PAGE EXCERPT:
# Trout rod length



## cosmicwind (Sep 15, 2008)

What would you consider a good trout rod set up for small streams & high alpine lakes fishing? What advantage/disadvantage will i get from buying a 7' or 6'6" to a 4'6" or 5'6" ultra light spinning rod? Any suggestions is appreciated.


----------



## wyominghuntfish (Mar 13, 2008)

I just got a cabelas 5" ultra-light, seemed really nice, have not used it yet.


----------



## cosmicwind (Sep 15, 2008)

How much did you paid for it? At the moment I am leaning towards the 2 piece St. Croix Ultra Lite but not sure yet on the length. Let me know how it performed in the field. Thanks.


----------



## wyominghuntfish (Mar 13, 2008)

$20, rod and reel. Ill tell you how it works when I use it.


----------



## cosmicwind (Sep 15, 2008)

What a bargain! I ended up buying a St. Croix ultra light rod on Ebay:

http://cgi.ebay.com/ws/eBayISAPI.dll?Vi ... :IT&ih=001

Where in Wyoming do you go fishing at? I have to drive at least 4 to 5 hours to fish my favorite spot here in California, the Eastern Sierra Nevada mountains.


----------



## wyominghuntfish (Mar 13, 2008)

got a few little places, and then there is a place called paint rock that has some of the best fishing ever, for trout anyways. It is hard to get to, deep in a canyon that is at least a 75 degree grade, I am seriously not exaggerating , but very beautiful and awesome fishing.


----------



## Tylo (Mar 14, 2009)

7 foot is to big and is hard in small streams with trees around. i would go with the 5 6 rod because thats what i use and its great


----------

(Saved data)
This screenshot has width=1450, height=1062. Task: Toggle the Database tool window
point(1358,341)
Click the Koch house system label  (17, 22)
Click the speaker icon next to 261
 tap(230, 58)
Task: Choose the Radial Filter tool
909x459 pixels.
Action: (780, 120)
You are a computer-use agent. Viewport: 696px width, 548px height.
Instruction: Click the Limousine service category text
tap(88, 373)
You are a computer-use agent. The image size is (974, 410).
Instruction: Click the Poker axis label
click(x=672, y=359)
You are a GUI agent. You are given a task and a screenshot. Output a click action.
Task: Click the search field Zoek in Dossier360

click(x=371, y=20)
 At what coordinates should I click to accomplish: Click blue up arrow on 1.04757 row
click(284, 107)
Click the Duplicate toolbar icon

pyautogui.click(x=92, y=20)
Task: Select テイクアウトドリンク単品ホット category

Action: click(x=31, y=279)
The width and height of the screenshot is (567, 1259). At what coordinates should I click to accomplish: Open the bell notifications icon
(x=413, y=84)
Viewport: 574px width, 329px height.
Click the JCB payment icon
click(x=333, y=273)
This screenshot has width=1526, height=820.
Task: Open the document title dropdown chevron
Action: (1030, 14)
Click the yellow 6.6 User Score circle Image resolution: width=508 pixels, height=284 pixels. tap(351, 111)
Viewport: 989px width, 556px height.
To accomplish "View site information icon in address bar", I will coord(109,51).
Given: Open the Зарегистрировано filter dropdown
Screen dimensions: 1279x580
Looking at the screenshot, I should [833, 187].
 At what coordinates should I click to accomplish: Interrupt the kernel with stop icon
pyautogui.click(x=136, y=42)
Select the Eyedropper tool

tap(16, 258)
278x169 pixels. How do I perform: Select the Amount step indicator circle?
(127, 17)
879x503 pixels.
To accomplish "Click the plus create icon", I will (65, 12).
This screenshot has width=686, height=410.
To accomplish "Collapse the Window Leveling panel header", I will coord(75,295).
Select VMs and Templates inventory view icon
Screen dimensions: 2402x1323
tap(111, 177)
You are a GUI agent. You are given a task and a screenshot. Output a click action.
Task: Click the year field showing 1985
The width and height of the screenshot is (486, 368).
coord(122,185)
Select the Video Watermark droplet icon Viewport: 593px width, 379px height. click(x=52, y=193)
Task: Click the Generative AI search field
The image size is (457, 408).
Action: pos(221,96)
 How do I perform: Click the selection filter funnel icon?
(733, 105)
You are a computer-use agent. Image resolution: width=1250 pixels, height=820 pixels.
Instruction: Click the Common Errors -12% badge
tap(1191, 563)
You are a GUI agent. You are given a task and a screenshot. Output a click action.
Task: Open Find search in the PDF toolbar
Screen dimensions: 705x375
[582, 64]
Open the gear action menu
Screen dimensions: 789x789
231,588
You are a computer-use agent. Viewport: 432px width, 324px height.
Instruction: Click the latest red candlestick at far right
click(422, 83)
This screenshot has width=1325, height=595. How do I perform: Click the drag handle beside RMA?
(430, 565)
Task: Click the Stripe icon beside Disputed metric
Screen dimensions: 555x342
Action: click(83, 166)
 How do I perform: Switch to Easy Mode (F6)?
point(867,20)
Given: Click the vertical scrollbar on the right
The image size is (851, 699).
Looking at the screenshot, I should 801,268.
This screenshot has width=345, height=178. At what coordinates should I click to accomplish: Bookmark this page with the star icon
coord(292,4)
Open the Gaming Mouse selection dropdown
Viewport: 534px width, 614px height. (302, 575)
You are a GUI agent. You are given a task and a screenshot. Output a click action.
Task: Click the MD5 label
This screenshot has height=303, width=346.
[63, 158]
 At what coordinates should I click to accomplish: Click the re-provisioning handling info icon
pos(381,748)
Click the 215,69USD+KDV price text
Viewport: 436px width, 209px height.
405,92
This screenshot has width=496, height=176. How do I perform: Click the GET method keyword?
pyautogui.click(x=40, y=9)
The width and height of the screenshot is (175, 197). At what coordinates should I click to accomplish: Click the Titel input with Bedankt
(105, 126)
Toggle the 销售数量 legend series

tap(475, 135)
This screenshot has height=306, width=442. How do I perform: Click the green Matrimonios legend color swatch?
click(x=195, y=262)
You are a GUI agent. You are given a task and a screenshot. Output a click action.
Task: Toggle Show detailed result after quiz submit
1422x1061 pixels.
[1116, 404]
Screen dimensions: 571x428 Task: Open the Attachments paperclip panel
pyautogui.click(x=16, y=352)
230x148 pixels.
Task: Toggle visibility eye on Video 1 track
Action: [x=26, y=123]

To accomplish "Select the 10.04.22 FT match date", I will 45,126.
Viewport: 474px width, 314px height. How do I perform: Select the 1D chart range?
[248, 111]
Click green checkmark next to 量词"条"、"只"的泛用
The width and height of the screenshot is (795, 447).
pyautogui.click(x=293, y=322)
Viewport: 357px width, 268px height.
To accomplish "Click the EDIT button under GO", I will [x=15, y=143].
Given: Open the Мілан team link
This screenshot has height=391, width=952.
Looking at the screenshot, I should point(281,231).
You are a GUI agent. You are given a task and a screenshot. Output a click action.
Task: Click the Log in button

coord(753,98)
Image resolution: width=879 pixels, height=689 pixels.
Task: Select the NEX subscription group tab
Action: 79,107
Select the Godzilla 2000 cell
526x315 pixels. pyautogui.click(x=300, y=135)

EXERCISE: In the trout rod length thread, how much did wyominghuntfish pay for the ultra-light rod and reel?

THE RESPONSE: $20.